--- Available records ---
★ ★ ★ ★ ★

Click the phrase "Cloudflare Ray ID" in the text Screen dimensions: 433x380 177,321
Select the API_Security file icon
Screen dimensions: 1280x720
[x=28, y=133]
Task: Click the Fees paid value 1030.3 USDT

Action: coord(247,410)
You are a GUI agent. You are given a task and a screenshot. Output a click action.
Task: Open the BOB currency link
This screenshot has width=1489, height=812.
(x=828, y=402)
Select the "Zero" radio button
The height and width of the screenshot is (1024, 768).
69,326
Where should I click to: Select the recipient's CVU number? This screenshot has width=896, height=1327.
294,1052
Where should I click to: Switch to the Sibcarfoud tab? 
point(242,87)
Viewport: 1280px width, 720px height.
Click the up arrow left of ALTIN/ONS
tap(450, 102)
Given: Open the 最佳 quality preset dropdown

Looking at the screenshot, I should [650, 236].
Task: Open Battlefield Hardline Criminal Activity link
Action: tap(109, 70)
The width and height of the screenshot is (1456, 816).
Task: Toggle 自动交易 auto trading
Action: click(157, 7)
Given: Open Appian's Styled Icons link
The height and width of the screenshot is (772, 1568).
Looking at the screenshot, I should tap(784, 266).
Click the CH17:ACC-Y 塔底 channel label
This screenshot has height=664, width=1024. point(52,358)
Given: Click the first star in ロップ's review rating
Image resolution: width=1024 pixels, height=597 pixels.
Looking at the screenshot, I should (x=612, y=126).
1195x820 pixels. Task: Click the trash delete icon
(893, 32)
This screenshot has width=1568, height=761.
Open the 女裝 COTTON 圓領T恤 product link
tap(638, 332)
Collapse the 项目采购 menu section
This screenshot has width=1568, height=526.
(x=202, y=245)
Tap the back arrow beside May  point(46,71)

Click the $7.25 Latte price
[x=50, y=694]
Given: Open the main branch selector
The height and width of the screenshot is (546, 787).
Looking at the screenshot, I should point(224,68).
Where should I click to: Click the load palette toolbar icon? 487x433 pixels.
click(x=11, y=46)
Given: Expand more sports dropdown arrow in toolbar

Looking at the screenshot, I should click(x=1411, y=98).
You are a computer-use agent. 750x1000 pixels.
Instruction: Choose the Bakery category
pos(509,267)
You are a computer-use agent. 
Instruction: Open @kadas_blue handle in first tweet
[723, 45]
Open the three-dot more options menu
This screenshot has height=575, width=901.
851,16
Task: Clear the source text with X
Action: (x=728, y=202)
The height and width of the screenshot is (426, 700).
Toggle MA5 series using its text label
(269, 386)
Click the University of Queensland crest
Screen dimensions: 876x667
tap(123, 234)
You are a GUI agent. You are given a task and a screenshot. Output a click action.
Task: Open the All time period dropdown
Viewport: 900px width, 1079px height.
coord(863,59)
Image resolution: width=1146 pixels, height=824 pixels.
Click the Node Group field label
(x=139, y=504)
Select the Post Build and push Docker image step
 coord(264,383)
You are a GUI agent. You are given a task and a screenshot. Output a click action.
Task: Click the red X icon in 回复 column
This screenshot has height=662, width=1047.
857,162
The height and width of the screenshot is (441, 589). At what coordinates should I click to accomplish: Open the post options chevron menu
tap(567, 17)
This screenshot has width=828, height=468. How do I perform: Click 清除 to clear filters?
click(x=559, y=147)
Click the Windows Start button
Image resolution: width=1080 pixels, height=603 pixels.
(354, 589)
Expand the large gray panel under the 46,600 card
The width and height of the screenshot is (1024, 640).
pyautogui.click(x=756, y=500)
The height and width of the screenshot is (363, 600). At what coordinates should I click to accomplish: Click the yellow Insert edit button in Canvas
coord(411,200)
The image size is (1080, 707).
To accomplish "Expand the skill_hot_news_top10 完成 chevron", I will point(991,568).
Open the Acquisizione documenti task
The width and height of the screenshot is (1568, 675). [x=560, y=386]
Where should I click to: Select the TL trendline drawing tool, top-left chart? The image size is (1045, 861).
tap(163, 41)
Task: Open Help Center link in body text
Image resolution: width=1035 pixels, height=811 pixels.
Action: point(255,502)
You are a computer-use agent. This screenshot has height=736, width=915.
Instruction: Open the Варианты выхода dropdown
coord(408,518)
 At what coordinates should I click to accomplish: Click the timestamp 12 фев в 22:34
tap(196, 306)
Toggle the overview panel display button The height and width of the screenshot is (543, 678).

★ ★ ★ ★ ★

--- Exercise brief ---
Write out the data exactly as it stands.

--- Your response ---
Click the phrase "Cloudflare Ray ID" in the text Screen dimensions: 433x380 177,321
Select the API_Security file icon
Screen dimensions: 1280x720
[x=28, y=133]
Task: Click the Fees paid value 1030.3 USDT

Action: coord(247,410)
You are a GUI agent. You are given a task and a screenshot. Output a click action.
Task: Open the BOB currency link
This screenshot has width=1489, height=812.
(x=828, y=402)
Select the "Zero" radio button
The height and width of the screenshot is (1024, 768).
69,326
Where should I click to: Select the recipient's CVU number? This screenshot has width=896, height=1327.
294,1052
Where should I click to: Switch to the Sibcarfoud tab? 
point(242,87)
Viewport: 1280px width, 720px height.
Click the up arrow left of ALTIN/ONS
tap(450, 102)
Given: Open the 最佳 quality preset dropdown

Looking at the screenshot, I should [650, 236].
Task: Open Battlefield Hardline Criminal Activity link
Action: tap(109, 70)
The width and height of the screenshot is (1456, 816).
Task: Toggle 自动交易 auto trading
Action: click(157, 7)
Given: Open Appian's Styled Icons link
The height and width of the screenshot is (772, 1568).
Looking at the screenshot, I should tap(784, 266).
Click the CH17:ACC-Y 塔底 channel label
This screenshot has height=664, width=1024. point(52,358)
Given: Click the first star in ロップ's review rating
Image resolution: width=1024 pixels, height=597 pixels.
Looking at the screenshot, I should (x=612, y=126).
1195x820 pixels. Task: Click the trash delete icon
(893, 32)
This screenshot has width=1568, height=761.
Open the 女裝 COTTON 圓領T恤 product link
tap(638, 332)
Collapse the 项目采购 menu section
This screenshot has width=1568, height=526.
(x=202, y=245)
Tap the back arrow beside May  point(46,71)

Click the $7.25 Latte price
[x=50, y=694]
Given: Open the main branch selector
The height and width of the screenshot is (546, 787).
Looking at the screenshot, I should point(224,68).
Where should I click to: Click the load palette toolbar icon? 487x433 pixels.
click(x=11, y=46)
Given: Expand more sports dropdown arrow in toolbar

Looking at the screenshot, I should click(x=1411, y=98).
You are a computer-use agent. 750x1000 pixels.
Instruction: Choose the Bakery category
pos(509,267)
You are a computer-use agent. 
Instruction: Open @kadas_blue handle in first tweet
[723, 45]
Open the three-dot more options menu
This screenshot has height=575, width=901.
851,16
Task: Clear the source text with X
Action: (x=728, y=202)
The height and width of the screenshot is (426, 700).
Toggle MA5 series using its text label
(269, 386)
Click the University of Queensland crest
Screen dimensions: 876x667
tap(123, 234)
You are a GUI agent. You are given a task and a screenshot. Output a click action.
Task: Open the All time period dropdown
Viewport: 900px width, 1079px height.
coord(863,59)
Image resolution: width=1146 pixels, height=824 pixels.
Click the Node Group field label
(x=139, y=504)
Select the Post Build and push Docker image step
 coord(264,383)
You are a GUI agent. You are given a task and a screenshot. Output a click action.
Task: Click the red X icon in 回复 column
This screenshot has height=662, width=1047.
857,162
The height and width of the screenshot is (441, 589). At what coordinates should I click to accomplish: Open the post options chevron menu
tap(567, 17)
This screenshot has width=828, height=468. How do I perform: Click 清除 to clear filters?
click(x=559, y=147)
Click the Windows Start button
Image resolution: width=1080 pixels, height=603 pixels.
(354, 589)
Expand the large gray panel under the 46,600 card
The width and height of the screenshot is (1024, 640).
pyautogui.click(x=756, y=500)
The height and width of the screenshot is (363, 600). At what coordinates should I click to accomplish: Click the yellow Insert edit button in Canvas
coord(411,200)
The image size is (1080, 707).
To accomplish "Expand the skill_hot_news_top10 完成 chevron", I will point(991,568).
Open the Acquisizione documenti task
The width and height of the screenshot is (1568, 675). [x=560, y=386]
Where should I click to: Select the TL trendline drawing tool, top-left chart? The image size is (1045, 861).
tap(163, 41)
Task: Open Help Center link in body text
Image resolution: width=1035 pixels, height=811 pixels.
Action: point(255,502)
You are a computer-use agent. This screenshot has height=736, width=915.
Instruction: Open the Варианты выхода dropdown
coord(408,518)
 At what coordinates should I click to accomplish: Click the timestamp 12 фев в 22:34
tap(196, 306)
Toggle the overview panel display button The height and width of the screenshot is (543, 678).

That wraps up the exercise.